How important do you think it was to hear
from doctors who specialize in addiction?
It was very important because we have,
I think this is the first generation, really,
understanding how harmful these platforms are.
When social media first started,
it was sold to us as nothing but a net good.
It's this way of connecting all of us.
It's this way of sharing your life with all of your loved ones.
It's a way of expanding your social network.
It was nothing but only benefit.
And now we're realizing that there was a far more dark
and sinister side to all of this.
But we had to realize it by having that generation
that grew up with it grow up
and start to realize that there was this shift.
Now we see an epidemic in this country
of young people who are needing therapy,
who have social anxiety,
who are under medication
for all of these types of mental
and emotional health issues that we didn't see before.

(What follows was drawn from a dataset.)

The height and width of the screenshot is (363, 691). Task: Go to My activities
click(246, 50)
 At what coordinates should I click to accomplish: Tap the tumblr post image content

And when you can track that all back to the advent
and explosiveness of social media taking over their lives,
that's a pretty powerful stuff.
Yeah, social media isn't a pill.
It's not something you put in your body.
It's not something you smoke.
And so while we know this was sort of a novel legal effort here,
it does also make you wonder about why it's so convincing
that something on a tablet or a phone screen
could be deemed addicting.
We heard a lot about like slot machines and dopamine.
What is it about this?
Do you think you gleaned from listening to the evidence
that sort of might have tipped jurors to be like,
yeah, this isn't a drug or a drink, but it counts.
Well, I think because of it has,
though it's not a drug or drink,
it has the same physiological response from your body,
that if you are getting a dopamine hit from a pill
or from alcohol,
and you're also receiving a similar injection of dopamine
from your own brain in response to this platform
from looking at a tablet, from interacting with people,
and therefore you want to continue to come back to it,
that is addictive.
And then you have the algorithm,
the providers, the actual program writers of this,
realizing that and trying to play into that.
Oh, people are finding this is something they want to return to.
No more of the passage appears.